Abstract:

The aim of this study was to establish predictive models for the growth of Pseudomonas fluorescens in sturgeon
and its shelf life. Pseudomonas fluorescens, the special spoilage organism (SSO) of aerobically stored sturgeon, was
inoculated to sterile sturgeon fillets and stored aerobically at 0, 4, 10, 15 or 20 ℃. The models were developed based on
the data of kinetic growth of Pseudomonas fluorescens and sensory evaluation, pH, total volatile base nitrogen (TVBN) at
the end of the shelf life of sturgeon. On the basis of the modified Gompertz equation, square root equations and Arrhenius
equations were used as the secondary models to construct the prediction models of growth and shelf life for Pseudomonas
fluorescens. The results showed that the average logarithmic value of Pseudomonas fluorescens was (7.35 ± 0.05) lg (CFU/g)

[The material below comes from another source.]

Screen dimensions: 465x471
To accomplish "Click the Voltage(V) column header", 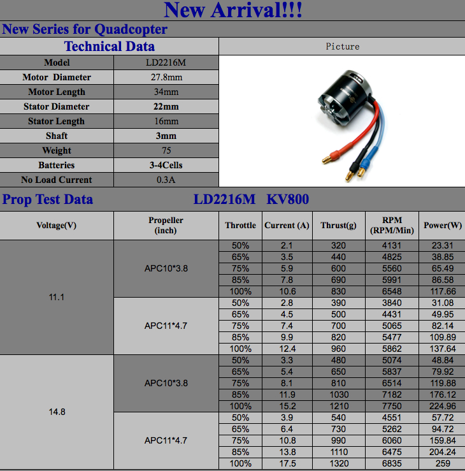I will point(57,226).
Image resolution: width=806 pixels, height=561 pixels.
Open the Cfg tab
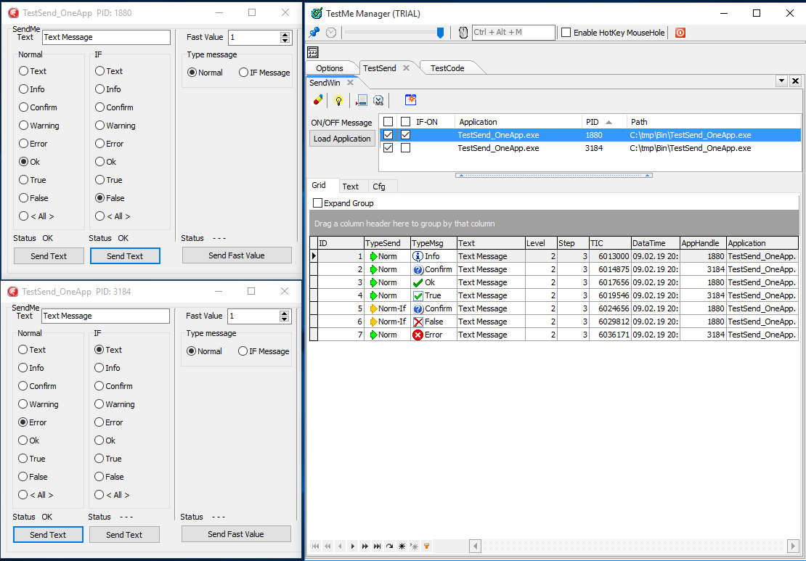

at the end of shelf life. Meanwhile, the models were validated under isothermal (8 ℃) and non-isothermal conditions. The
residual errors, accuracy factors (Af), bias factors (Bf) and relative errors of shelf lives from the models based on square root
equations were －0.09–0.10, 1.14 and 1.17, 0.97 and 1.02, and －7.95% and －3.28%, respectively. In contrast, the residual
errors, Af, Bf, and relative errors of shelf lives from the models based on Arrhenius equation were －0.17–0.24, 1.21 and
1.31, 0.94 and 1.08, and 24.87% and 7.54%, respectively. In conclusion, the square root equation models were more effective
for predicting the growth of Pseudomonas fluorescens and the shelf lives of sturgeon stored aerobically at 0–20 ℃.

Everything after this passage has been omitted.